*** Given records ***

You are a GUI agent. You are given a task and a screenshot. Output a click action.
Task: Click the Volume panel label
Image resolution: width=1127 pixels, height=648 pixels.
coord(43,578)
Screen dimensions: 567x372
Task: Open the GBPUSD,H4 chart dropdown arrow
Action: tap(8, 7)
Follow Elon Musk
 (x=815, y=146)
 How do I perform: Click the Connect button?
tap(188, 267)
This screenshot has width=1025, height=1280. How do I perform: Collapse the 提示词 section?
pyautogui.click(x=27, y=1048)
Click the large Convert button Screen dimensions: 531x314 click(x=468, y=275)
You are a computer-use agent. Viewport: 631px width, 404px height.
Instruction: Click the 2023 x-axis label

*** End of Given records ***

> What the task asks
Every line in the records above that contains the word "label" is to be copied out.

> Task response
Task: Click the Volume panel label
Instruction: Click the 2023 x-axis label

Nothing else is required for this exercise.